### Activity
Images don't belong in the copy. Output the rest of the data exactly.

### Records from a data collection

•••••

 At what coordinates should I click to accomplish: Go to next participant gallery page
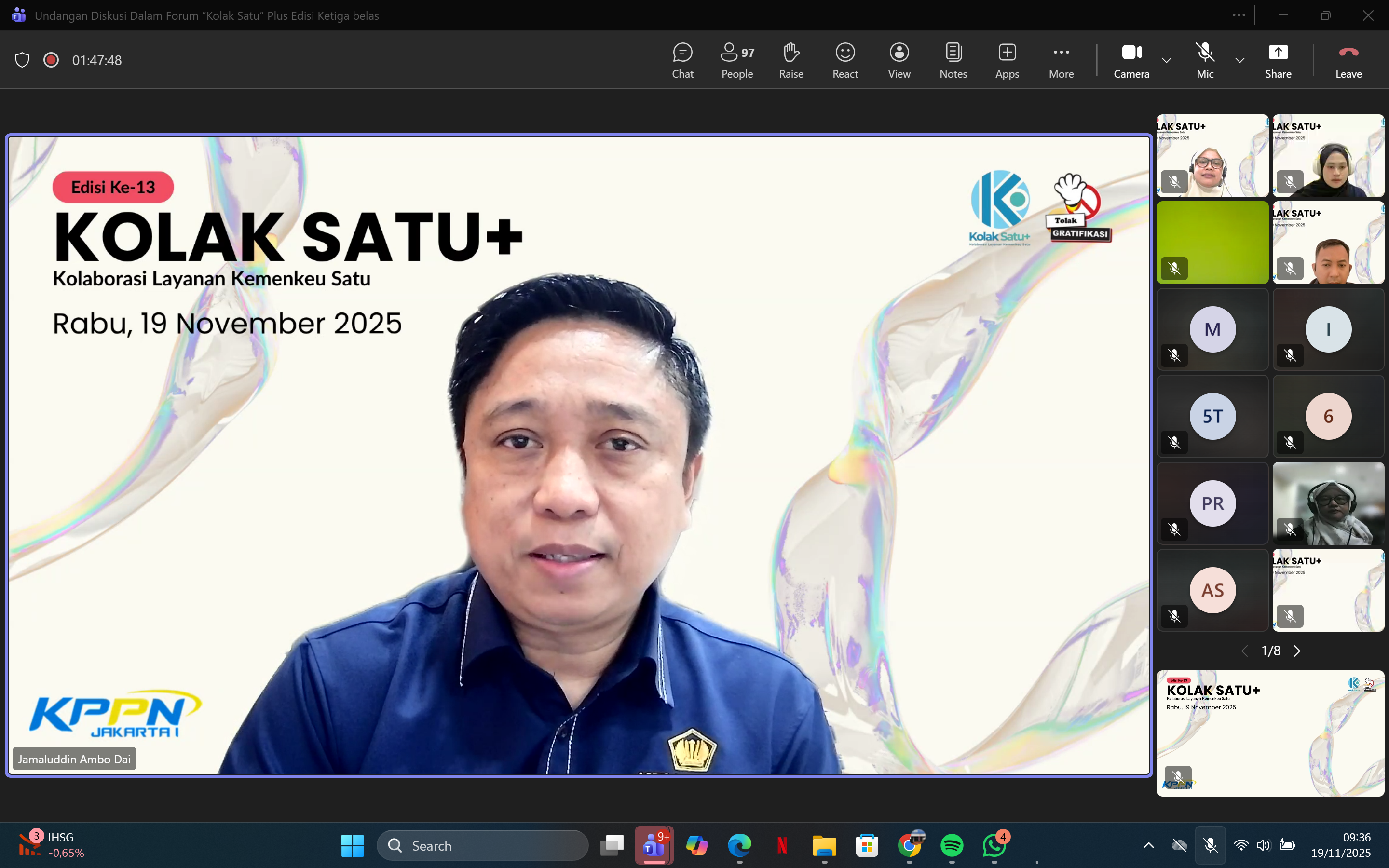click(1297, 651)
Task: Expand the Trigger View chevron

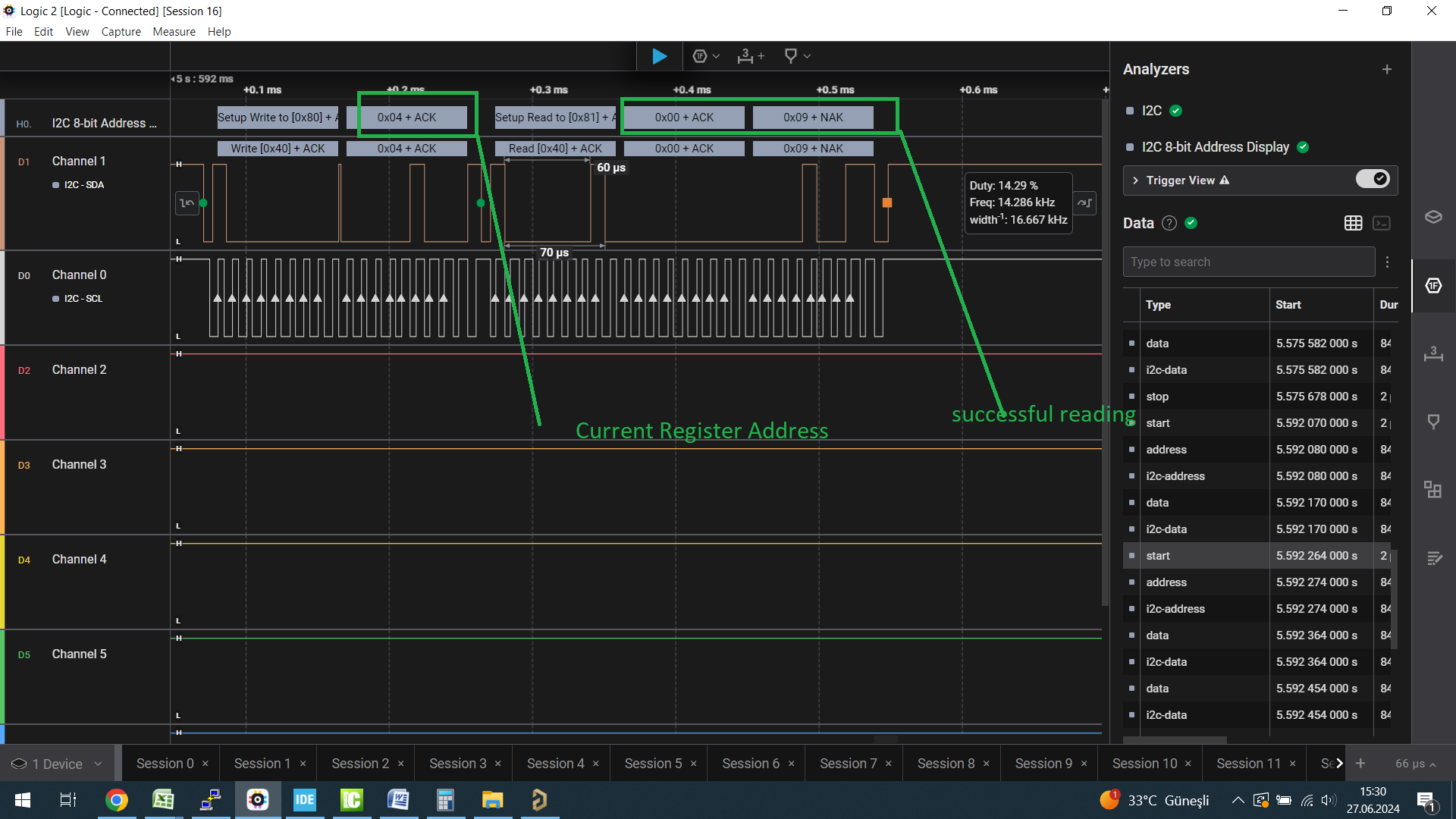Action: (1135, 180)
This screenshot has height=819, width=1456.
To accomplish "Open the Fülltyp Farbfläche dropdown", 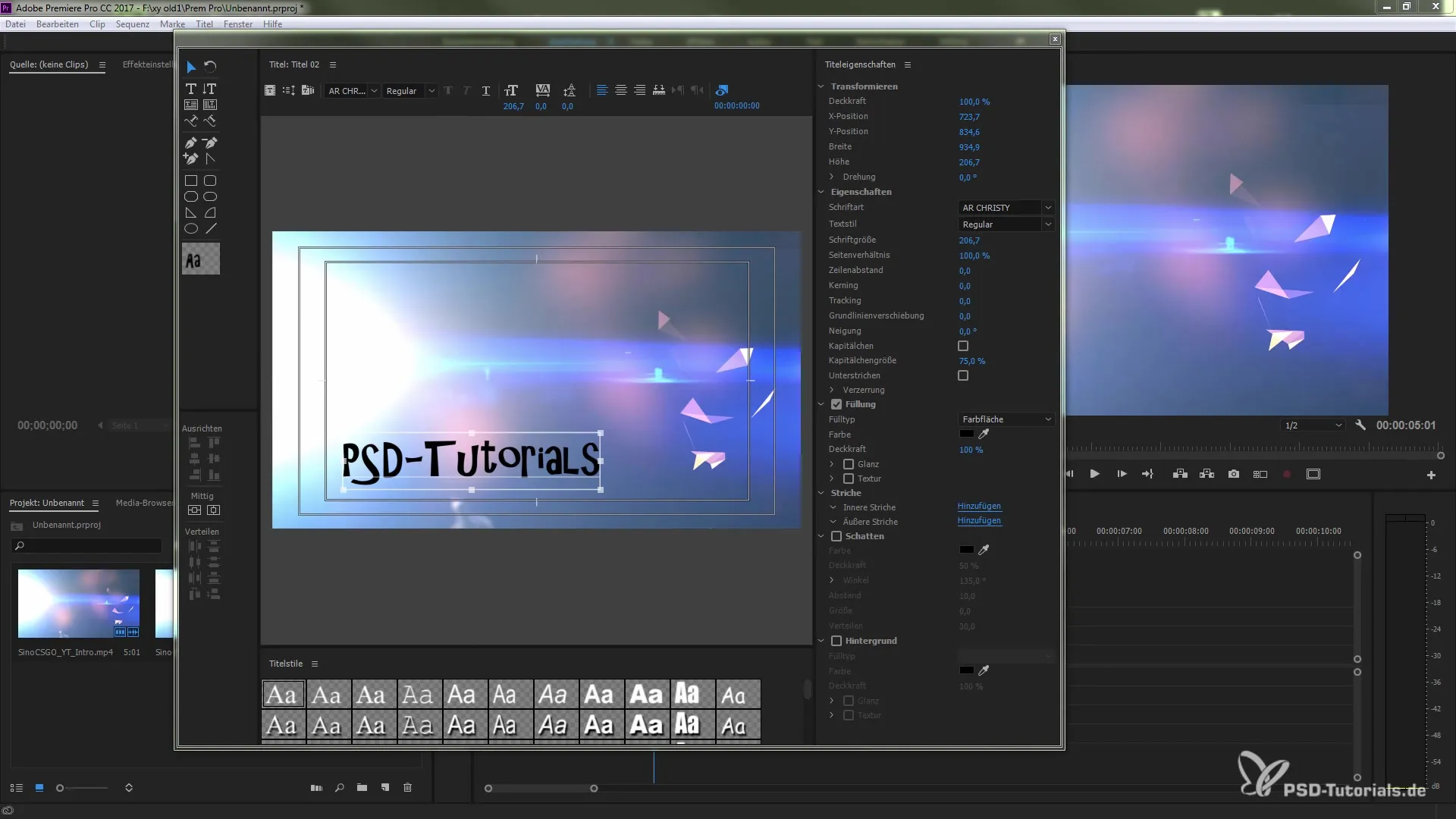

•••••

### Answer box
 At what coordinates should I click to accomplish: Go to next participant gallery page
click(1297, 651)
Task: Expand the Trigger View chevron

Action: (1135, 180)
This screenshot has height=819, width=1456.
To accomplish "Open the Fülltyp Farbfläche dropdown", 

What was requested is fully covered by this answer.